Good question - taking from here:
http://hockeygoalies.org/bio/fleury.html
(under POSTSEASON STATISTICS)
Fleury's 83.4% save percentage was 4.2 standard deviations lower than the average performance in the 2012 Stanley Cup playoffs, as a league-average save percentage in the 2012 playoffs was a beefy 92.1%. A goaltender with a long-term 92.1% save percentage will put together a stretch like Fleury's about every 75,000 seasons.
However...
It's also important to consider the opponents that Fleury was facing (it's less important in the regular season, when teams essentially all play each other, and no one plays a single opponent an inordinate amount of times). Fleury faced only the Flyers, and if you look all the way to the right on Fleury's 2012 postseason line, you can see that his opponent-weighted expected save percentage was 0.900. Stated differently, the Flyers had a 10% shooting percentage last year (other than empty-net goals), which is quite high for this era.
So it's perhaps not fair to expect Fleury to average 92.1% in his playoffs year, but a more modest 90.0%. Against that benchmark, he was still about 2.7 standard deviations below average, which would put his performance at about once in 288 postseasons (still bad but not horrendous).
Good question - taking from here:
http://hockeygoalies.org/bio/fleury.html
(under POSTSEASON STATISTICS)
Fleury's 83.4% save percentage was 4.2 standard deviations lower than the average performance in the 2012 Stanley Cup playoffs, as a league-average save percentage in the 2012 playoffs was a beefy 92.1%. A goaltender with a long-term 92.1% save percentage will put together a stretch like Fleury's about every 75,000 seasons.
However...
It's also important to consider the opponents that Fleury was facing (it's less important in the regular season, when teams essentially all play each other, and no one plays a single opponent an inordinate amount of times). Fleury faced only the Flyers, and if you look all the way to the right on Fleury's 2012 postseason line, you can see that his opponent-weighted expected save percentage was 0.900. Stated differently, the Flyers had a 10% shooting percentage last year (other than empty-net goals), which is quite high for this era.
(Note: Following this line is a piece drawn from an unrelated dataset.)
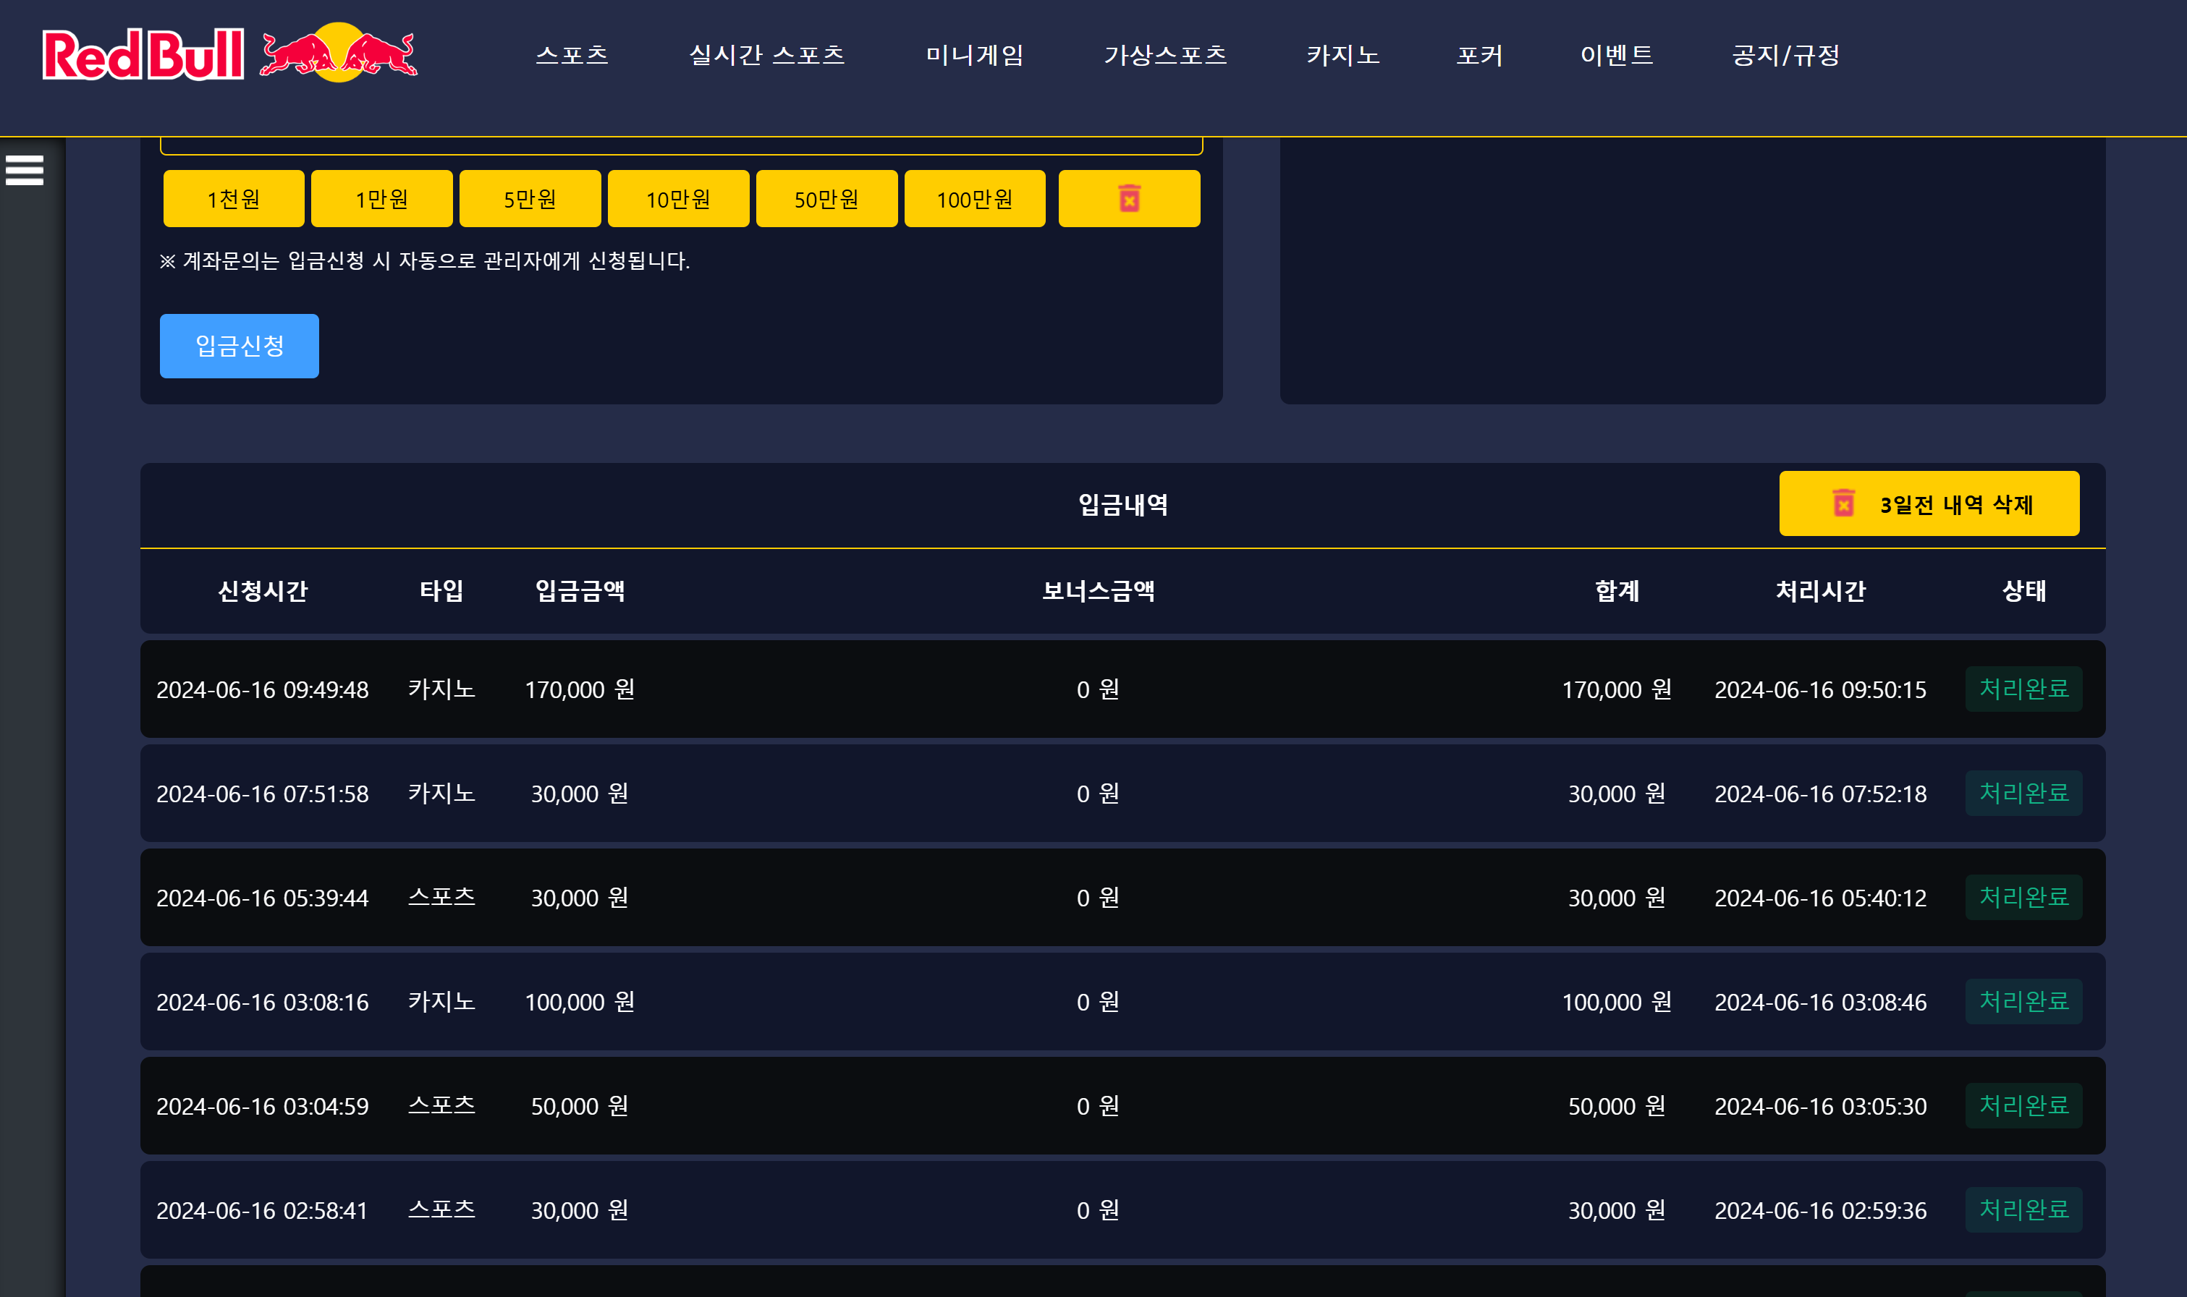The image size is (2187, 1297).
Task: Select the 50만원 quick amount
Action: point(826,198)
So it's perhaps not fair to expect Fleury to average 92.1% in his playoffs year, but a more modest 90.0%. Against that benchmark, he was still about 2.7 standard deviations below average, which would put his performance at about once in 288 postseasons (still bad but not horrendous).
Just being curious on how you get your numbers like" one every 75000 seasons" from your standard deviation?
Good question. If we assume that shots on net follow a binomial distribution (admittedly a stretch), then as the number of shots faced increases, the distribution can be approximated by a normal distribution.
At that point, and with a z-score, it's just a matter of measuring the area to the right (in the case of a positive z-score) or to the left (in the case of a negative z-score).
For instance, consider a goaltender with a z-score of -1.48 (since that's an image that I was able to swipe online ):
There is 6.94% of the curve to the left of the goaltender's performance, so we would expect a goaltender to do as poorly as he did (or worse) 6.94% of the time. So it would happen about every 14.4 seasons (since 1/6.94% = 14.4).
Does that make sense? Once we assume a binomial distribution (which isn't perfect, but it's not horrible), then it's just probability theory.
So 1.15SV+ = 15% above average?
I'll watch the games
No, it merely means that the goalie was 1.15 standard deviations above the mean, as calculated with whatever metrics the statician decided to utilize. Z-Score of 1.0 is equal to 1 standard deviation above the mean, which correlates to a goaltender playing in the 84.13th percentile.
If that 1.15 is equal to a z-score, that means that the goaltender played in the 87.49th percentile.